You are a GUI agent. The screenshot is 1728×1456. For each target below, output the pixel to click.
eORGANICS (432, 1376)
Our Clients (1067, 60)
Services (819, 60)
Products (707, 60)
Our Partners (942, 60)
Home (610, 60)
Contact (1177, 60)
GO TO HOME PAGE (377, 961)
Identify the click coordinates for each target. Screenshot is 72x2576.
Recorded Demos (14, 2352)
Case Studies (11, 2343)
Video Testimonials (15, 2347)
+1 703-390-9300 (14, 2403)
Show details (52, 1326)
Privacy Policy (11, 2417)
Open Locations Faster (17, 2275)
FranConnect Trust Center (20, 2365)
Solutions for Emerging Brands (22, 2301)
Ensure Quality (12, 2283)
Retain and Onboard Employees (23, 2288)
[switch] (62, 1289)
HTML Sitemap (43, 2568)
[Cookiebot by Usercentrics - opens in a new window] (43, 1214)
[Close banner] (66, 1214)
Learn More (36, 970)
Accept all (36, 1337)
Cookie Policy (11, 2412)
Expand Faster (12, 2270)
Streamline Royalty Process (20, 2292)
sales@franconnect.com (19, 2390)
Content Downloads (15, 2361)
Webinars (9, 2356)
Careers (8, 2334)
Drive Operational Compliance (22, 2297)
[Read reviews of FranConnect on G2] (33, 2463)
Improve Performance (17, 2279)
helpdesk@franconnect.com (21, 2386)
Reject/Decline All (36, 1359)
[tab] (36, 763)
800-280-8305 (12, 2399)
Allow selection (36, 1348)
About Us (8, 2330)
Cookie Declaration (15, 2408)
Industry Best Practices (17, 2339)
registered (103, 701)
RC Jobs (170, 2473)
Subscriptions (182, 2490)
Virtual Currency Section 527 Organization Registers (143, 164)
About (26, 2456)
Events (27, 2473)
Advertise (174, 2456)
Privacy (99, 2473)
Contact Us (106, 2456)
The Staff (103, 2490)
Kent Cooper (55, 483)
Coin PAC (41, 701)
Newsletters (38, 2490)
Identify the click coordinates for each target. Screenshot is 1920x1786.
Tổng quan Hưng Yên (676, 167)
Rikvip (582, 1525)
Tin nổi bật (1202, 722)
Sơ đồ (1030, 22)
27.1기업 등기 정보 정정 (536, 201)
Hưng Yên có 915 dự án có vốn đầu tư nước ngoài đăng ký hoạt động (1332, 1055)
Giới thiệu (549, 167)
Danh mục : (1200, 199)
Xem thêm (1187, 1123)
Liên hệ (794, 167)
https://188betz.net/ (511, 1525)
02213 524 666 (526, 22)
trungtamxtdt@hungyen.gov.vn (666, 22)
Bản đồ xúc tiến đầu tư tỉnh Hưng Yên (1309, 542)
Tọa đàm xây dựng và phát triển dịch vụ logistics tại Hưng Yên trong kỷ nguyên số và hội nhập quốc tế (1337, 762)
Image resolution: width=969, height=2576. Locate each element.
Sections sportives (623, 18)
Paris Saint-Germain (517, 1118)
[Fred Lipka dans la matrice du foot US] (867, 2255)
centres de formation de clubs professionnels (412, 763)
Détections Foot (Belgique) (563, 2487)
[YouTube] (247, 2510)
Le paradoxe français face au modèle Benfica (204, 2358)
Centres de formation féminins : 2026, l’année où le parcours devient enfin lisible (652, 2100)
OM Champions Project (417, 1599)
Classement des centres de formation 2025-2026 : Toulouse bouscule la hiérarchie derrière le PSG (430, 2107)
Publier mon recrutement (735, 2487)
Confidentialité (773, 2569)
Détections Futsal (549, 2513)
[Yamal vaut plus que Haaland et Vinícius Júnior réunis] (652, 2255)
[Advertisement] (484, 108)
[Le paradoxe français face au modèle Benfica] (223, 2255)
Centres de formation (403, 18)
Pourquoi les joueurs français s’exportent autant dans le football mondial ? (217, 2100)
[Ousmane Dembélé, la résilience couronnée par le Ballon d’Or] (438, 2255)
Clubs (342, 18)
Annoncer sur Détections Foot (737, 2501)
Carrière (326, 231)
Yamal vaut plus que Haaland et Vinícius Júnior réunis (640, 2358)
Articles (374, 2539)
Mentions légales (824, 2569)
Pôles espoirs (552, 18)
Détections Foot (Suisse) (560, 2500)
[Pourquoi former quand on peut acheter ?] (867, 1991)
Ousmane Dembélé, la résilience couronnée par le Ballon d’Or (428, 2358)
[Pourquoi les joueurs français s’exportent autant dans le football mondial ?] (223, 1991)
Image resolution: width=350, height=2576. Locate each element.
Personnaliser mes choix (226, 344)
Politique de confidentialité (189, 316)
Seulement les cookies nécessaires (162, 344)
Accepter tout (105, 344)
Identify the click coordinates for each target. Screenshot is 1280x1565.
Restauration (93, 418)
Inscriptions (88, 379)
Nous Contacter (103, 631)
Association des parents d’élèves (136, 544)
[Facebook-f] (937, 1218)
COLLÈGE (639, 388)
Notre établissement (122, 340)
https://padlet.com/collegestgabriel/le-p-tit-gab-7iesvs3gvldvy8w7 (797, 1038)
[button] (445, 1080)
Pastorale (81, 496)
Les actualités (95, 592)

### Your assignment
The full listing is to be printed again exactly as it stands.

### Output for this exercise
You are a GUI agent. The screenshot is 1728×1456. For each target below, output the pixel to click.
eORGANICS (432, 1376)
Our Clients (1067, 60)
Services (819, 60)
Products (707, 60)
Our Partners (942, 60)
Home (610, 60)
Contact (1177, 60)
GO TO HOME PAGE (377, 961)
Identify the click coordinates for each target. Screenshot is 72x2576.
Recorded Demos (14, 2352)
Case Studies (11, 2343)
Video Testimonials (15, 2347)
+1 703-390-9300 (14, 2403)
Show details (52, 1326)
Privacy Policy (11, 2417)
Open Locations Faster (17, 2275)
FranConnect Trust Center (20, 2365)
Solutions for Emerging Brands (22, 2301)
Ensure Quality (12, 2283)
Retain and Onboard Employees (23, 2288)
[switch] (62, 1289)
HTML Sitemap (43, 2568)
[Cookiebot by Usercentrics - opens in a new window] (43, 1214)
[Close banner] (66, 1214)
Learn More (36, 970)
Accept all (36, 1337)
Cookie Policy (11, 2412)
Expand Faster (12, 2270)
Streamline Royalty Process (20, 2292)
sales@franconnect.com (19, 2390)
Content Downloads (15, 2361)
Webinars (9, 2356)
Careers (8, 2334)
Drive Operational Compliance (22, 2297)
[Read reviews of FranConnect on G2] (33, 2463)
Improve Performance (17, 2279)
helpdesk@franconnect.com (21, 2386)
Reject/Decline All (36, 1359)
[tab] (36, 763)
800-280-8305 (12, 2399)
Allow selection (36, 1348)
About Us (8, 2330)
Cookie Declaration (15, 2408)
Industry Best Practices (17, 2339)
registered (103, 701)
RC Jobs (170, 2473)
Subscriptions (182, 2490)
Virtual Currency Section 527 Organization Registers (143, 164)
About (26, 2456)
Events (27, 2473)
Advertise (174, 2456)
Privacy (99, 2473)
Contact Us (106, 2456)
The Staff (103, 2490)
Kent Cooper (55, 483)
Coin PAC (41, 701)
Newsletters (38, 2490)
Identify the click coordinates for each target. Screenshot is 1920x1786.
Tổng quan Hưng Yên (676, 167)
Rikvip (582, 1525)
Tin nổi bật (1202, 722)
Sơ đồ (1030, 22)
27.1기업 등기 정보 정정 (536, 201)
Hưng Yên có 915 dự án có vốn đầu tư nước ngoài đăng ký hoạt động (1332, 1055)
Giới thiệu (549, 167)
Danh mục : (1200, 199)
Xem thêm (1187, 1123)
Liên hệ (794, 167)
https://188betz.net/ (511, 1525)
02213 524 666 (526, 22)
trungtamxtdt@hungyen.gov.vn (666, 22)
Bản đồ xúc tiến đầu tư tỉnh Hưng Yên (1309, 542)
Tọa đàm xây dựng và phát triển dịch vụ logistics tại Hưng Yên trong kỷ nguyên số và hội nhập quốc tế (1337, 762)
Image resolution: width=969, height=2576. Locate each element.
Sections sportives (623, 18)
Paris Saint-Germain (517, 1118)
[Fred Lipka dans la matrice du foot US] (867, 2255)
centres de formation de clubs professionnels (412, 763)
Détections Foot (Belgique) (563, 2487)
[YouTube] (247, 2510)
Le paradoxe français face au modèle Benfica (204, 2358)
Centres de formation féminins : 2026, l’année où le parcours devient enfin lisible (652, 2100)
OM Champions Project (417, 1599)
Classement des centres de formation 2025-2026 : Toulouse bouscule la hiérarchie derrière le PSG (430, 2107)
Publier mon recrutement (735, 2487)
Confidentialité (773, 2569)
Détections Futsal (549, 2513)
[Yamal vaut plus que Haaland et Vinícius Júnior réunis] (652, 2255)
[Advertisement] (484, 108)
[Le paradoxe français face au modèle Benfica] (223, 2255)
Centres de formation (403, 18)
Pourquoi les joueurs français s’exportent autant dans le football mondial ? (217, 2100)
[Ousmane Dembélé, la résilience couronnée par le Ballon d’Or] (438, 2255)
Clubs (342, 18)
Annoncer sur Détections Foot (737, 2501)
Carrière (326, 231)
Yamal vaut plus que Haaland et Vinícius Júnior réunis (640, 2358)
Articles (374, 2539)
Mentions légales (824, 2569)
Pôles espoirs (552, 18)
Détections Foot (Suisse) (560, 2500)
[Pourquoi former quand on peut acheter ?] (867, 1991)
Ousmane Dembélé, la résilience couronnée par le Ballon d’Or (428, 2358)
[Pourquoi les joueurs français s’exportent autant dans le football mondial ?] (223, 1991)
Image resolution: width=350, height=2576. Locate each element.
Personnaliser mes choix (226, 344)
Politique de confidentialité (189, 316)
Seulement les cookies nécessaires (162, 344)
Accepter tout (105, 344)
Identify the click coordinates for each target. Screenshot is 1280x1565.
Restauration (93, 418)
Inscriptions (88, 379)
Nous Contacter (103, 631)
Association des parents d’élèves (136, 544)
[Facebook-f] (937, 1218)
COLLÈGE (639, 388)
Notre établissement (122, 340)
https://padlet.com/collegestgabriel/le-p-tit-gab-7iesvs3gvldvy8w7 (797, 1038)
[button] (445, 1080)
Pastorale (81, 496)
Les actualités (95, 592)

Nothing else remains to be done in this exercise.